Getting the standards profile finalized will be extremely important, McManus and Tseronis say. By detailing the technical specifications and standards the government requires, the profile will give agencies and vendors needed guidance for determining whether products and services are IPv6 capable.

"Throughout the marketplace, service providers are touting product lines as being IPv6-compliant. The question is, however, 'Based on what criteria?'" Tseronis said. "The hope is that a U.S. government IPv6 profile can assist in defining such criteria so that vendors can test their product lines against the profile."

What happens next?

Agencies can adopt a variety of solutions that allow IPv4 and IPv6 networks to co-exist during the transition. In a "dual stack" network, for example, hosts and routers would implement both IPv4 and IPv6. Another solution would allow IPv6 networks to communicate by "tunneling" through an IPv4 network. A "translation" solution would allow separate IPv4 and IPv6 networks to communicate with each other by translating IPv6 packets to IPv4 packets.

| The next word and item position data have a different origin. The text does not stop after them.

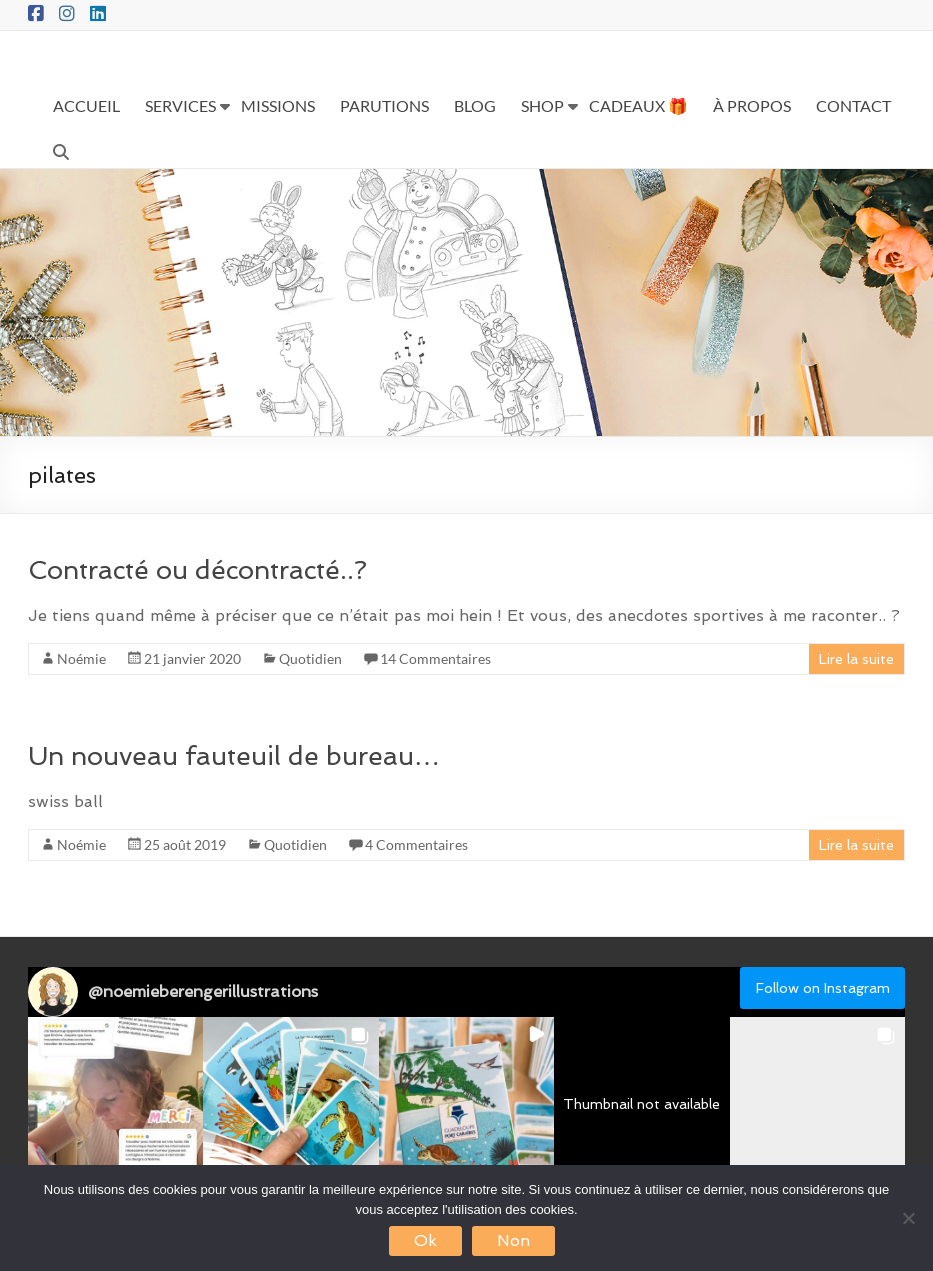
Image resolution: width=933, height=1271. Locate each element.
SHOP (542, 105)
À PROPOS (752, 105)
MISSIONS (278, 105)
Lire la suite (856, 659)
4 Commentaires (416, 844)
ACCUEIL (86, 105)
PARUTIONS (384, 105)
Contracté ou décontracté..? (197, 570)
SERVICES (180, 105)
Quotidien (310, 658)
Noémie (81, 658)
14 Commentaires (435, 658)
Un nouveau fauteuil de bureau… (234, 756)
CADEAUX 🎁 (638, 105)
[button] (115, 1104)
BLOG (475, 105)
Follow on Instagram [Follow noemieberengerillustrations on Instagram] (823, 988)
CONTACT (853, 105)
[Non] (908, 1218)
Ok (425, 1240)
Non (513, 1240)
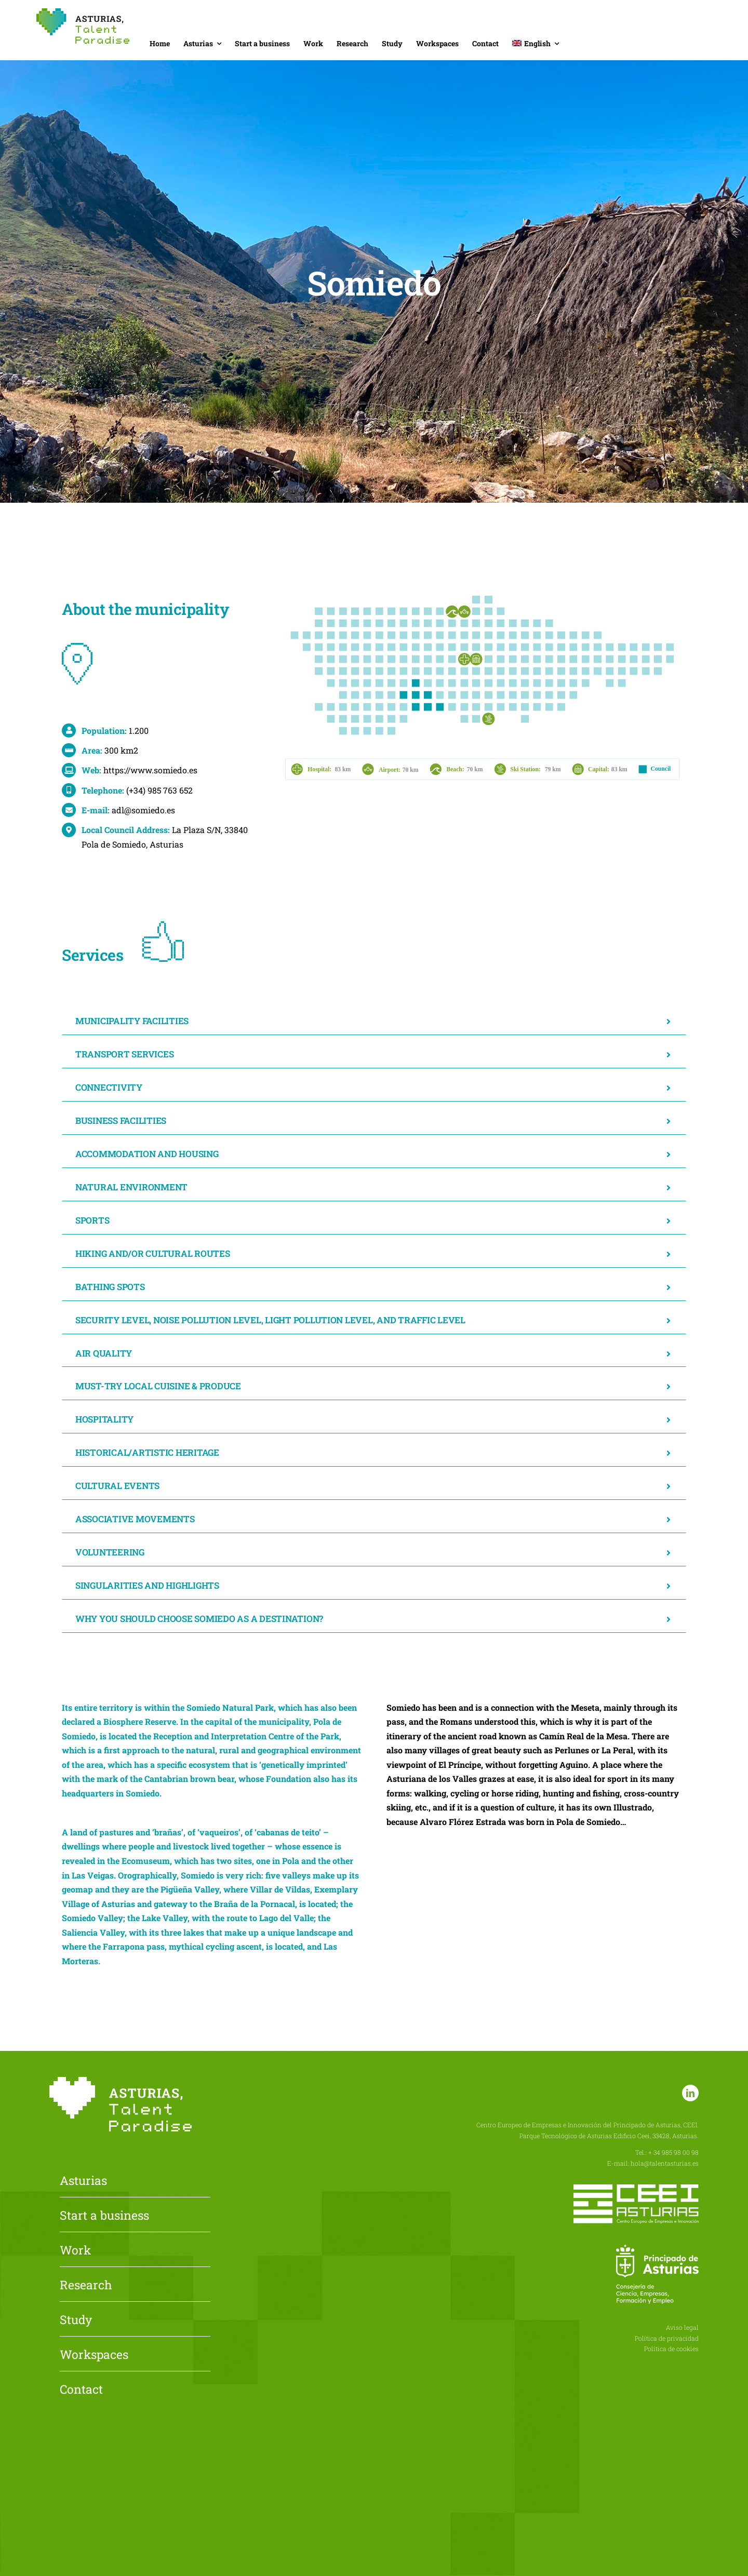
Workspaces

Whatever solution agencies adopt, they will need to test their networks to ensure that their software and systems continue to operate smoothly. They also will need to ensure that their networks and computers remain secure, and that they have not created any new vulnerabilities.

"Just turning on IPv6 won't increase or decrease your security, but it does make things more complicated," says Sean Siler, Microsoft program manager for IPv6 deployment and field readiness. "That's why you have to do your testing now, so you can learn as much as you can about IPv6, and about the security issues that might arise with your systems using both v4 and v6 networks."

In addition to testing their equipment and systems, agencies should also begin acquiring their IPv6 address space, if they haven't done so already, so they can tackle the engineering challenge of incorporating the addresses into the infrastructure.

Finally, agencies must train their security and network architects, as well as network administrators, to work in the new IPv6 environment. The IPv6 Working Group is gathering information about training curriculum and opportunities, and will be making recommendations to the agencies.

"IPv6 isn't something you can learn in a week," Siler said. "No matter how well you understand IPv4, you have to start over from scratch to learn IPv6. It's going to take some time."